Some students want larger breaks between testing windows, while others want the exams condensed.

“It’s good to be prepared, and to get us prepared for high school, and it’s good for them to see that we understand what we’re learning, but if they could spread it out a little more, it could be easier,” said Avery Harrington, 14.

Classmate Dane Freckleton has another opinion.

“I like it more condensed, to get it over with once I’ve got my mind going,” Freckleton said.

The students aren’t sure what to think of next week’s PARCC exam, when they’ll take a state test on a computer for the first time.

“Our eyes are going to hurt,” said John Hannaway, 14.

When talking about testing together during a lunch period in the school’s office, the eighth-graders were surprised to find that classmate Brian Holguin is assessed even more than they are.

As a native Spanish speaker, he also leaves class for two days to take the WIDA test, something he’s done annually since arriving in Steamboat in the fifth grade.

Additional tests for ELL students or those with learning difficulties seem counterintuitive to Lamansky, who notes that it means less learning time for the students who need it most.

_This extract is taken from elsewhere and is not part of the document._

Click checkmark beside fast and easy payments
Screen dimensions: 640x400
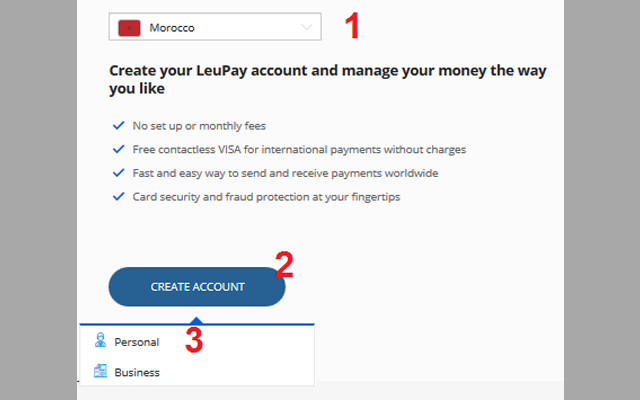pyautogui.click(x=120, y=173)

“They get even more assessments, when they need even more class time,” he said.

Legislative assessment

While the district and state’s direct control over each assessment varies, resistance to the high level of testing is making waves in the state capital, where lawmakers are nearly halfway through the 2015 legislative session.

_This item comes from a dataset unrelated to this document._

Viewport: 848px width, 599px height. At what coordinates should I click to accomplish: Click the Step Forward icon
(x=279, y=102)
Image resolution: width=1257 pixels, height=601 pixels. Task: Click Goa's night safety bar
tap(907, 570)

In January, the State Board of Education voted in a split decision to allow Colorado districts to apply for a waiver from the first part of PARCC assessments. While its unlikely that the waivers will be granted based on the state’s No Child Left Behind requirements, more than 20 districts applied, including Steamboat.

The Steamboat Springs School Board voted unanimously to apply for the waiver, if only to send a message that the district seeks relief from mandated testing.

A state testing task force reported to the Joint Education Committee of the Colorado General Assembly Jan. 28 that after months of review they too believed testing had become an excessive strain on districts and students.

The task force recommended lawmakers eliminate most or all state testing in 11th and 12th grades and to consider eliminations in ninth grade testing and social studies tests in elementary and middle schools. The task force also recommended reducing school readiness assessment components and removing accountability measures for 2015-16.

The report concluded, “Colorado’s current system of state and local assessments has created far too many demands on time, logistics and finances that are impacting the teaching and learning process in schools and undermining public support for the assessment system as a whole.”

Lawmakers were asked to consider the report during this year’s legislative session, and at least eight bills have already been introduced that would reduce or eliminate assessments.

Several of the bills, which include proposals to eliminate PARCC testing, scale back exams to only federal requirements or allow school readiness assessment waivers, are scheduled for hearings in House and Senate education committees in March.

With so many bills under consideration before the 2015 session wraps up this May, Lamansky and others are hopeful districts will soon reclaim their calendars to increase learning and scale back testing.